» Passage shown

++++++++++

Plaintiffs Harry and Robij Taylor in 1981 purchased a house in Stevens County from Harry and Mary Murray with the assistance of realtor American Pacific Realty, Inc. The buyers claim that the sellers built the house without first obtaining a building permit. They claim that before the sale was completed they inquired and were assured by the realtor that a building permit would be obtained prior to closing.

On November 30, 1981, the sellers submitted a building permit application to Stevens County which indicated that the house was "unfinished". The realtor alleges that it prepared the building permit for the sellers. Before issuing a building permit, a county building inspector entered the following notation:

The basic structure appeared to be of adequate construction although cosmetic considerations were somewhat lacking. Overall the bldg appeared to be average of what may be expected in this area.

Clerk's Papers, at 84. The County then issued a building permit on December 7, 1981.

On December 8, 1981, the buyers and the sellers entered into an "Executory Contract of Sale of Real Estate". The sales agreement noted that the house was not fully completed and the buyers acknowledged that they had examined the premises and accepted it "as is". By 1983, the buyers had discovered defects in the construction of their *162 house. At the buyers' request for inspection, a county building inspector found numerous violations of the county building code.

The buyers brought this action against the sellers, the realtor and the County. The sellers and the realtor cross-claimed against the County seeking indemnity should they be found liable to the buyers. On CR 12(b)(6) motions, the trial court dismissed the buyers' claim and the sellers' and the realtor's cross claims against the County. The Court of Appeals affirmed, Taylor v. Stevens Cy., 47 Wash. App. 134, 142, 732 P.2d 517 (1987), whereafter we granted the buyers' and the realtor's petitions for discretionary review. We affirm.

STEVENS COUNTY BUILDING CODE

In 1974, the Legislature enacted the State Building Code Act, codified at RCW 19.27. Laws of 1974, 1st Ex. Sess., ch. 96, § 1, p. 212. The Act adopted by reference several nationally recognized uniform codes, including the Uniform Building Code. See RCW 19.27.031(1). The Act requires counties to adopt the enumerated codes, however, a county may amend the codes provided certain minimum performance standards and objectives are not diminished. See RCW 19.27.031 and .060(1).

++++++++++

» Problems and tasks
a) List every full calendar date, with month, day, and year, that the court opinion gives.
b) Extract the portion of the court opinion that begins with the words containing "The basic structure" and ends with "December 7, 1981.".
c) Extend the court opinion past its last sentence and carry on its discussion of the county building code.

++++++++++

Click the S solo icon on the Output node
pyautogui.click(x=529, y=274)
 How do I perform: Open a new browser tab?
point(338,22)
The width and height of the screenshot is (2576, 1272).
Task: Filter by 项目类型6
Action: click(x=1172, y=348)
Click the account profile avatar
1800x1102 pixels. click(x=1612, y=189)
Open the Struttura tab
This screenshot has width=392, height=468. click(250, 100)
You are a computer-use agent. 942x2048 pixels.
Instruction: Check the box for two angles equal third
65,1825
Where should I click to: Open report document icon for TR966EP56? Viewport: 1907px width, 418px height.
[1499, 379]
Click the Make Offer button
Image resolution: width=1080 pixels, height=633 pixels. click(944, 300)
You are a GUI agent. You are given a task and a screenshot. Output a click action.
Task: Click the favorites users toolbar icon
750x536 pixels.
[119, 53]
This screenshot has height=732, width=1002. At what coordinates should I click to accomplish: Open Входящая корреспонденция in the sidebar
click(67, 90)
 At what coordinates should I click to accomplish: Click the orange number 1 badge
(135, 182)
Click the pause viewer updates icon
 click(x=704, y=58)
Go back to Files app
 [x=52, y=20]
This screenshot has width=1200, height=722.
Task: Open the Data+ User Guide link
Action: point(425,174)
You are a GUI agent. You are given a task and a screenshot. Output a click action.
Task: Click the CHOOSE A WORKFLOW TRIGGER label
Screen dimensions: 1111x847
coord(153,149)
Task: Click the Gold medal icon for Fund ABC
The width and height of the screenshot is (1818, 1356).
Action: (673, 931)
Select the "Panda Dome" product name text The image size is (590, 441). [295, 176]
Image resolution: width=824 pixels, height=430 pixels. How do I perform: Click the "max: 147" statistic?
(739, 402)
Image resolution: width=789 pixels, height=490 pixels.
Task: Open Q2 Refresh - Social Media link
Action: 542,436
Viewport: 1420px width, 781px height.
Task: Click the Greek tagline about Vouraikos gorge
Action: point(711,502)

++++++++++

» The responses
a)
November 30, 1981
December 7, 1981
December 8, 1981

b)
The basic structure appeared to be of adequate construction although cosmetic considerations were somewhat lacking. Overall the bldg appeared to be average of what may be expected in this area.

Clerk's Papers, at 84. The County then issued a building permit on December 7, 1981.

c)
In March 1980, Stevens County enacted ordinance 01-1980 adopting, with amendments, the 1979 edition of the Uniform Building Code. Under the Stevens County building code, a building permit is required before beginning construction of a house. Uniform Building Code § 301(a) (1979). It further provides that the permit application shall include plans, diagrams, computations and specifications of the proposed work. Uniform Building Code § 302(a)(4), (b).

As to the issuance of building permits, the code provides:

No building permit shall be issued to any applicant or person who fails to provide sufficient evidence of compliance with all laws and regulations relating to the use of *163 land and the construction or improvements of structures thereon.

Clerk's Papers, at 88; Stevens County Building Construction Code § 303(H). Where construction has commenced without first obtaining a building permit, a "special investigation" is required before a permit may be issued for such work. Clerk's Papers, at 89; Stevens County Building Construction Code § 304(E).

PUBLIC DUTY DOCTRINE

In essence, the buyers and the realtor claim that the County was negligent for having issued the building permit because consummated plans, required by the county building code, did not accompany the permit application. They further allege that the County negligently performed the "special investigation" in that the inspector failed to discover that the house had not been built in compliance with the building code. The County denies liability, claiming that under the "public duty doctrine" it owed no duty to the buyers or the realtor.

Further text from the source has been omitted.